Sometimes independent publishers, especially those who collate surreal fiction, can be in danger of producing stories that are so far up their own mystical fundaments, they are ridiculous to read and very hard to credit. Even if a couple of the stories don’t fit the genre remit of this anthology, they are all of a sound and solid quality. And it is perhaps the very genre requirements I have identified above that help to framework the stories so weird, dangerous and dark doings can thrash about to their heart’s content within the narrative. There’s not a lemon among this lot; they all stand upon their own merits.
Order a copy of Sein und Werden from the publisher
just a small note. The editor is Marc Lowe with a "c". :)
ReplyDeleteThanks for pointing that out! I've fixed it in the review.
ReplyDeleteAbsolutely wonderful review Kate. Yet again you show a great understanding of what I am trying to achieve. Thank you so much.
ReplyDeleteRachel
One of the best reviewers around at the moment, in my view.
ReplyDeleteKate,
ReplyDeleteI agree with both Rachel and Rhys. This review (with the exception of a couple of typos and a misbegotten preterit tense of "fit" -- shame! SHAME, Kay! -- is BRILLIANT. Also one of the best I've ever read: on "S&W" or on any other zine. Both you and S&W's publisher are to be congratulated.
Russell (Bittner)
Brooklyn, NY, USA
Dear Kate,
ReplyDeleteI just wanted to thank you, as well, for the wonderful review.
Regarding "The Rooming House," in particular, I'll just mention that in my initial write-up for "Sur-noir," I'd stated that I was looking for metaphysical detective stories as well as "noir," and cited examples of the types of "lost" detectives who fit this description: Auster's Quinn, Borges's Lönnrot, Abe (Kôbô)'s nameless detective from The Ruined Map -- I might also have included Modiano's Guy Roland... At any rate, although "The Rooming House" was less gritty than some of the other pieces I ultimately published, it satisfied my hunger for a "lost [detective/character]," hence my decision to include it among the other, darker gems. And the "sur" of Sur-noir was, to my mind, the "sur" of "surreal," though I do like your take on it very much.

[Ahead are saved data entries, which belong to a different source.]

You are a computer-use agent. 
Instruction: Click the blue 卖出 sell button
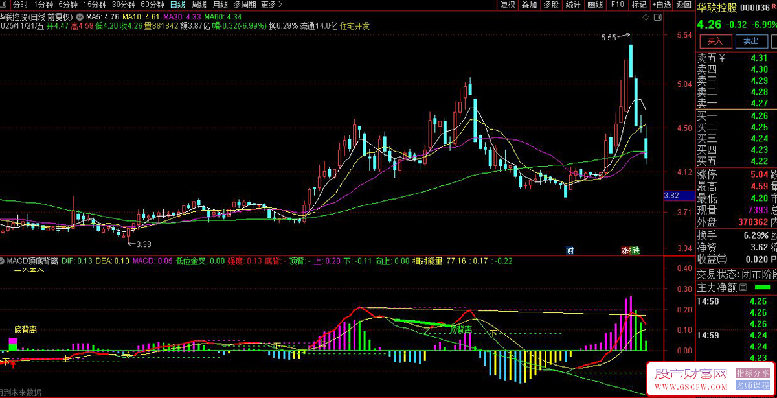click(750, 41)
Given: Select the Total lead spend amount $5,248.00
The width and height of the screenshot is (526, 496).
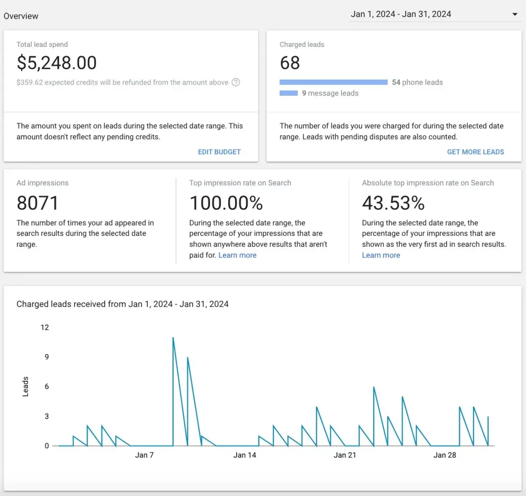Looking at the screenshot, I should pos(57,63).
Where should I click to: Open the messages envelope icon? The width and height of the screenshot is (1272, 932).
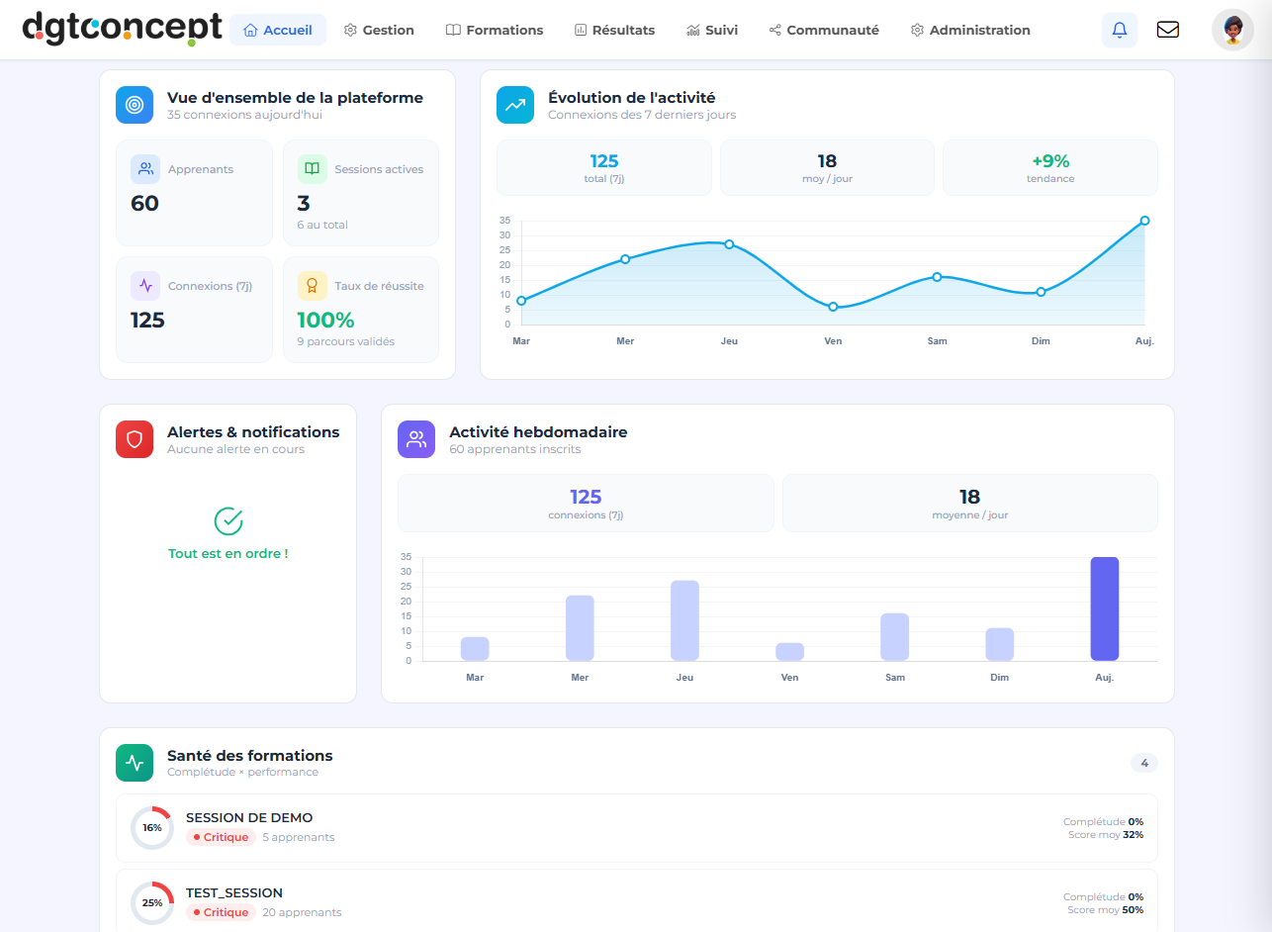(1167, 30)
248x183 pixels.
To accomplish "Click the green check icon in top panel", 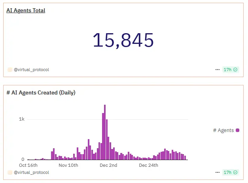I will pyautogui.click(x=236, y=70).
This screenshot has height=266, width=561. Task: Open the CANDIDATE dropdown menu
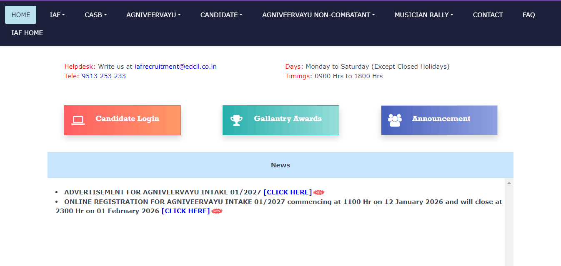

Again, many thanks for your insightful review.
Best,
Marc
Ta, chaps. I'm really happy and surprised it's gone down so well!
ReplyDeleteMarc- thank you for the added info on 'Rooming House'. It did have me puzzled on its inclusion.
I approach each review, each story, brand-new to begin with: how would this read to 'a' reader: how strong are the merits of its nature in being a piece of written work? And this first read is the impression that remains with me the strongest.
The added information on what 'sur' meant to you is a neat added extra :-)
And so allons-y with the next batch! My long-ago English degree thanks you all for the bottom of its utmost for verification of its worth!